Страница 2 из 13
Заметив меня, мама холодно бросила:
— Это Моррис, он будет жить с нами. — И, смерив меня недолгим взглядом, добавила: — Да, он фейри. Эмая, отомри и садись за стол. Мы уже поняли, что ты очень удивлена и вообще в восторге.
В восторге я точно не была. Я думаю, именно это они и поняли.
Жить с нами? Зачем? С какой вообще радости?!
Вторым и, пожалуй, еще более сильным потрясением стали сладости на столе. Засахаренные фрукты в песочных корзинках из кондитерской господина Лерута, воздушные пирожные и штрудель оттуда же. На этот раз мне никто не запрещал что-либо взять, но я могла только смотреть. Рука почему-то не тянулась к лакомствам. А Моррис ел. И несколько раз поблагодарил госпожу.
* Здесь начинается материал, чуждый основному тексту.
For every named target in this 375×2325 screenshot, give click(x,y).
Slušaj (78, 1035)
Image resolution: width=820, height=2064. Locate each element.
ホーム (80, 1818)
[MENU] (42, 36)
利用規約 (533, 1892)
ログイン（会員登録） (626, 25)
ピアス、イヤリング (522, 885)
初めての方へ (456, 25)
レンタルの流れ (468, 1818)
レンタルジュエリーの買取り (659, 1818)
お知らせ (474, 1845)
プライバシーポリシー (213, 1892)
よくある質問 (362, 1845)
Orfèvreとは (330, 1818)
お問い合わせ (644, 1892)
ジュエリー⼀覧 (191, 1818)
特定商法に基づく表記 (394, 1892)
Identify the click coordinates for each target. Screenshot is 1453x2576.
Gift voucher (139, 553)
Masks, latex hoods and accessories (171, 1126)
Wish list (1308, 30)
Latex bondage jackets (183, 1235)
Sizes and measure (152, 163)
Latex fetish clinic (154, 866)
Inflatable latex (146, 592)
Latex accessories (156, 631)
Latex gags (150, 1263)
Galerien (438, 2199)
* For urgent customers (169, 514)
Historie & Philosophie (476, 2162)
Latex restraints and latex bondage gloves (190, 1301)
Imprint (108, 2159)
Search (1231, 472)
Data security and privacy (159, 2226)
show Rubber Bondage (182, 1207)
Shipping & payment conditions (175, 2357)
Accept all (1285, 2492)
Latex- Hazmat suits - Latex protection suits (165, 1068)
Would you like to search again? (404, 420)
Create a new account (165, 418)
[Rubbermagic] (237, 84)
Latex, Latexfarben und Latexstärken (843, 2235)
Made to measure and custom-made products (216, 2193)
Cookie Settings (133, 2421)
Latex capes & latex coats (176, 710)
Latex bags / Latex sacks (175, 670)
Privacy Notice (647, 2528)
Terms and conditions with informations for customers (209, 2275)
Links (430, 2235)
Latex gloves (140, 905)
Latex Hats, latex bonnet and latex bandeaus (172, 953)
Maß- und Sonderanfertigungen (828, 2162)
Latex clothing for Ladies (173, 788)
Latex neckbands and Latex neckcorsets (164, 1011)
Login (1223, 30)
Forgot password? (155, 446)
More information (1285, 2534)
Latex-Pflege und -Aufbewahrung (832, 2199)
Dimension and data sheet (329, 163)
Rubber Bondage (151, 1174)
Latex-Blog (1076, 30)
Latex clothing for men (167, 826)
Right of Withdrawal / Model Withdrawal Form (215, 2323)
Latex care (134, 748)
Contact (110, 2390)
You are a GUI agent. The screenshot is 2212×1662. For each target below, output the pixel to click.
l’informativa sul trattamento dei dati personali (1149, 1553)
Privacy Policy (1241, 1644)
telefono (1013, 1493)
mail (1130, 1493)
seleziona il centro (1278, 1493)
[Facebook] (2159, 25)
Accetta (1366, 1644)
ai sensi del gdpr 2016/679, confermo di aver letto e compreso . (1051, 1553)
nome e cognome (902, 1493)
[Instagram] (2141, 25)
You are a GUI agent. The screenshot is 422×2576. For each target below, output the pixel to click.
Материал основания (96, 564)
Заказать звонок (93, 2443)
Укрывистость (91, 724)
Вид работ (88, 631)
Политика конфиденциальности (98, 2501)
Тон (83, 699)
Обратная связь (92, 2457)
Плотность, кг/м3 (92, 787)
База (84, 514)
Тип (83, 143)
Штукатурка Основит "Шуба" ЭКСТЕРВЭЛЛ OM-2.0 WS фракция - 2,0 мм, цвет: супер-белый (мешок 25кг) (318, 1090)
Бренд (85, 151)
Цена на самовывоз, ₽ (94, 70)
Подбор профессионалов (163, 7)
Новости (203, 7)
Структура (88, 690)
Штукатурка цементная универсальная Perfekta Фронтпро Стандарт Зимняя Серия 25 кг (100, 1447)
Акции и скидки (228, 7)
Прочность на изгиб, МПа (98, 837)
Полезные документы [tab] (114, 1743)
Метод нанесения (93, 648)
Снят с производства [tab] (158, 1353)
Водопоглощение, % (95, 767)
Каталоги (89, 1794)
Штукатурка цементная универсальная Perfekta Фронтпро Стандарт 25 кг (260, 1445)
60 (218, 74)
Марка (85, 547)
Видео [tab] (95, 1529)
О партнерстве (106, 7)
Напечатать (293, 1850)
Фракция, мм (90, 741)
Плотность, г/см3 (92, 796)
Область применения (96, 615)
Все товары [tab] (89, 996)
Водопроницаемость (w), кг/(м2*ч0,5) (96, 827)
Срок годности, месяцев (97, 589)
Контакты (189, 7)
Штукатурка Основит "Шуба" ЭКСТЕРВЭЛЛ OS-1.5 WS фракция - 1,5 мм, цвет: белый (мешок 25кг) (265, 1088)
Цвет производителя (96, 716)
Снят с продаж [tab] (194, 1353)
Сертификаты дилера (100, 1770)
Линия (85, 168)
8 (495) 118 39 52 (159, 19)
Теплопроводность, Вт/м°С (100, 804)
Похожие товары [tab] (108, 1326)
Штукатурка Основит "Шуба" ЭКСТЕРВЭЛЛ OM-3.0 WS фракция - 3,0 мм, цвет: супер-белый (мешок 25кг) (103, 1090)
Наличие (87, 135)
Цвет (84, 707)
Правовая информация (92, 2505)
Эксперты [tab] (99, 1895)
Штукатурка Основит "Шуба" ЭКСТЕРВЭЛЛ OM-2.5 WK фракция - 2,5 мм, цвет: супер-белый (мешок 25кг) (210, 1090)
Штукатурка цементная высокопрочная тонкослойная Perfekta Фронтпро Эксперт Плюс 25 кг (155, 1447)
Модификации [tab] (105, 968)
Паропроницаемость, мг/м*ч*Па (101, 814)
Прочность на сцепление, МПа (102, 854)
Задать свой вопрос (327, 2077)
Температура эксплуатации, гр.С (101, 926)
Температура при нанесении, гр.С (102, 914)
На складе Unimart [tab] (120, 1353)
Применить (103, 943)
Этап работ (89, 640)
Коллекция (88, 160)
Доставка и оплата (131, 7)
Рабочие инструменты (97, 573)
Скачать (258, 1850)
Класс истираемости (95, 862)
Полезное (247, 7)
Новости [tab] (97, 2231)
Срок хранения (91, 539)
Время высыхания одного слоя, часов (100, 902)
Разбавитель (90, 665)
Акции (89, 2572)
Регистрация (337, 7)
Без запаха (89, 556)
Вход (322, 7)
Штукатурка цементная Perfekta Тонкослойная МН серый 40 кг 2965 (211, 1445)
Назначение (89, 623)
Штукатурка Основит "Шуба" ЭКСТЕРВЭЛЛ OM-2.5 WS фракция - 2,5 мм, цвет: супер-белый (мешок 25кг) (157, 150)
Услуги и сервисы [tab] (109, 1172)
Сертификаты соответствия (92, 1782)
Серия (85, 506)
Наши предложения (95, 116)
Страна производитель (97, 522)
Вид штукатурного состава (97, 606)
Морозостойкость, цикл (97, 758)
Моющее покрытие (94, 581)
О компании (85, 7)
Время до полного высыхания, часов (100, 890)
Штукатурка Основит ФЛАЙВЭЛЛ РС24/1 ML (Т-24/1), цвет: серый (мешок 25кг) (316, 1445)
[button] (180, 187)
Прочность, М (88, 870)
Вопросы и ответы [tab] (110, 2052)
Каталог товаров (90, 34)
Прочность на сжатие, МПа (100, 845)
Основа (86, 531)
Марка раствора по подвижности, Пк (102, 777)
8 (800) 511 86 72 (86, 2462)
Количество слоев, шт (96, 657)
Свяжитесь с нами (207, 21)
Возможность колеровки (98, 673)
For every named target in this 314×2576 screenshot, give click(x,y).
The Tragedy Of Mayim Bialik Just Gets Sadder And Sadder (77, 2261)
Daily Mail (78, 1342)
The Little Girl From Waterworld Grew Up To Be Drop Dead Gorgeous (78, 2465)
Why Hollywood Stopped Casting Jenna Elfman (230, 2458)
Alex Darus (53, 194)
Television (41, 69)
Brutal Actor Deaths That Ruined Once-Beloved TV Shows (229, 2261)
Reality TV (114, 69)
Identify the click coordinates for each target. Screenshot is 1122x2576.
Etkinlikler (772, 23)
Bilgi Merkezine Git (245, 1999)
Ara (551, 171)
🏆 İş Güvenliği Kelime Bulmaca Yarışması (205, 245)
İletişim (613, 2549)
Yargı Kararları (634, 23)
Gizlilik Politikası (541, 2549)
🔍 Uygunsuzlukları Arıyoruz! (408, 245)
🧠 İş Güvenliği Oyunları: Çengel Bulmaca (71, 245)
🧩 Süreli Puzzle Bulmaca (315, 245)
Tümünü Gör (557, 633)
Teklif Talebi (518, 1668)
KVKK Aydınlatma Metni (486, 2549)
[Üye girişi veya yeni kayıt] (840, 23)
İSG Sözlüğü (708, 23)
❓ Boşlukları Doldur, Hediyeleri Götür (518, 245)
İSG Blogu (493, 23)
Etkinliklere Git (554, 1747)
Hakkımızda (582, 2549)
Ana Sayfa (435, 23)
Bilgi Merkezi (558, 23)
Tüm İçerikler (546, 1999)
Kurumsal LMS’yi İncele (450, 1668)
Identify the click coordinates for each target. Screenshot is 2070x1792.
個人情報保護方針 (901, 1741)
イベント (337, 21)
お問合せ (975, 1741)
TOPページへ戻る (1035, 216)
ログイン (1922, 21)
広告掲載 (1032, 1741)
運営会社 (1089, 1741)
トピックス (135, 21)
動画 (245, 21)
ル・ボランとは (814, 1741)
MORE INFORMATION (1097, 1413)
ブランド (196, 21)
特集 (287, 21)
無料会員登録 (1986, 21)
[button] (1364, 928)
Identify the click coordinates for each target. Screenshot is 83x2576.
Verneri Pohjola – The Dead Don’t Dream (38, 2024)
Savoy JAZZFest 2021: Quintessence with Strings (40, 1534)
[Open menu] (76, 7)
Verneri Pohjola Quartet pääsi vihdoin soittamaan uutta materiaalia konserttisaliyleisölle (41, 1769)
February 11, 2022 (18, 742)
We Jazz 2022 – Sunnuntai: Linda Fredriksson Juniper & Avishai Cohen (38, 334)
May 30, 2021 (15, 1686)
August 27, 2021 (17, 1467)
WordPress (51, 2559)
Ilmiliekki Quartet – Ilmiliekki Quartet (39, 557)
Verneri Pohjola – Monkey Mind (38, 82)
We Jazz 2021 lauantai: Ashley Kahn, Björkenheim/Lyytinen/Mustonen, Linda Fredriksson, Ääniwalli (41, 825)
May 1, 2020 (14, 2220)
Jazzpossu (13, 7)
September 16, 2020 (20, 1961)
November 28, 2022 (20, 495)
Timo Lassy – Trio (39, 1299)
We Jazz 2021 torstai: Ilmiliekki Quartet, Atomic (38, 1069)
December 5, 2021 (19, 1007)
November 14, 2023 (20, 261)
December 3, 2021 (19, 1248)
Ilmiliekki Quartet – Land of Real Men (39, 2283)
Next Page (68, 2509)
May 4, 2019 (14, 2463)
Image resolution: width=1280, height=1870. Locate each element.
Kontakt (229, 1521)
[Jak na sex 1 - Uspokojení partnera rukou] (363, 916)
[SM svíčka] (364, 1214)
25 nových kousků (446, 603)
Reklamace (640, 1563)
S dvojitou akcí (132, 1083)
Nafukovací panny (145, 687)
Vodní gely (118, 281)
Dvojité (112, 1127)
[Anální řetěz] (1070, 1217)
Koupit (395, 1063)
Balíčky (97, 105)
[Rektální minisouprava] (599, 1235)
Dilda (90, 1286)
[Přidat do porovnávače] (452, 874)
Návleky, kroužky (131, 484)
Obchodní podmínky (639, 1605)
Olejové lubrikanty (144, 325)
Вежливо, искренне, но сдержанно и с невероятным достоинством.
В комнату я вернулась с пониманием: в доме что-то изменилось. И в моей жизни — тоже. Но вот к лучшему ли?
Моррис остался жить в поместье. А я долгое время не могла понять, зачем он вообще нужен, если не особенно нужна я? В чем тут смысл?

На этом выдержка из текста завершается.